KURAN-I KERİM’DE BİLE VAR
Ulusoy, “Kuran-ı Kerim’de bile var. Zeytin, nar, hurma, incir en önemli meyveler. İçişleri Bakanlığı, Kültür ve Turizm Bakanlığı, sektör üreticileri ve biz TÜRSAB olarak bu işin içindeyiz. Ben her sabah ufak bir bardak zeytinyağı içen, aynı zamanda zeytinyağı eksperi de olan biriyim. Bugün de böyle bir yer olduğunu öğrenince güzergahımı değiştirerek buraya geldim. Kültür, kongre turizmi olan yerlerde bile böyle ürünler sunulmalı. Bir kongreye dört- beş bin kişi geliyor. Dolayısıyla Taşköy gibi binlercesi olmalı. Örneğin İtalya’ya gittiğinizde tarihi ve kültürel eserleriyle birlikte size üzüm bağlarını, zeytinyağı ve şarap fabrikalarını, hatta küçük üretim yapılan yerleri de gezdirirler. Bu çok önemli” şeklinde konuştu.
YATIRIMCI TESİSLERİN OLDUĞU YERE GELİR
Foça’ya turizm yatırımcısının gelmekte çekimser davranması hakkında da görüşlerini açıklayan Ulusoy; “Foça ile ilgili olarak dün bakan bey ile de konuştum. Bir zamanlar Türkiye’de parmakla gösterilen bir tesis olan Fransız Tatil Köyü ile ilgili ufak tefek pürüzler var. Bunların aşılmasına çalışılıyor. Foça’ya yatırımcının gelmesi için tesis olması lazım. Bazı tesisler kurulmaya başlansın, diğerleri ardından mutlaka gelecektir. Ama diğer yerler olduğu gibi Foça’da sadece güneşi, denizi, kumuyla değil yerel ürünleriyle de tanınmalı, aranır olmalıdır. Taşköy’de kendi çapında bir marka olmuş durumda. Ancak daha büyümesi lazım. Aynı anda kongrelerin, toplantıların yapılabileceği, daha büyük grupları ağırlayabileceği bir boyuta gelmesi lazım” dedi.

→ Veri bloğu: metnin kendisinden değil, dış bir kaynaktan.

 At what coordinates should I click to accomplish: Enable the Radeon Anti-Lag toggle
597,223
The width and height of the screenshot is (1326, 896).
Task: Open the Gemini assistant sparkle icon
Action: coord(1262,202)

KUŞADASI’NA HİLTON’U GETİRDİK
Kuşadası’na ısrarlar sonucu Hilton’u getirdiklerini belirten Ulusoy, “Dolayısıyla markaların gelebileceği bir yer olduğunu gösterdik. Tutulmaya başladı. Türkiye’nin geleceğinden umutluyum. Çünkü burada gördüğünüz bir turizm hareketi. Gelenlere bakın; giyim kuşamları farklı, dilleri farklı, zevkleri farklı, ama Türkiye’de buluşabiliyorlar” diye konuştu.
GELECEĞİMİZ TURİZMDE
Ulusoy, “Türkiye’nin geleceği Turizm’dedir. Türkiye; turizm yönünden daha da ileriye gidecek, Ege bölgesi de öyle. Yatırımcı yatırımcıyı çekecek. Denizin, kumun yanı sıra; kendine has ürünleriyle, tarihiyle, sanatıyla, kültürüyle, folklorüyle, kongre ve toplantı seçenekleri ve gastronomik ürünleriyle çok daha tercih edilir hale gelecek. Ziyaretler sonucu; bazı insanlar bu bölgeyi yaşam alanı olarak bile seçebiliyor, gelip yerleşiyor” dedi.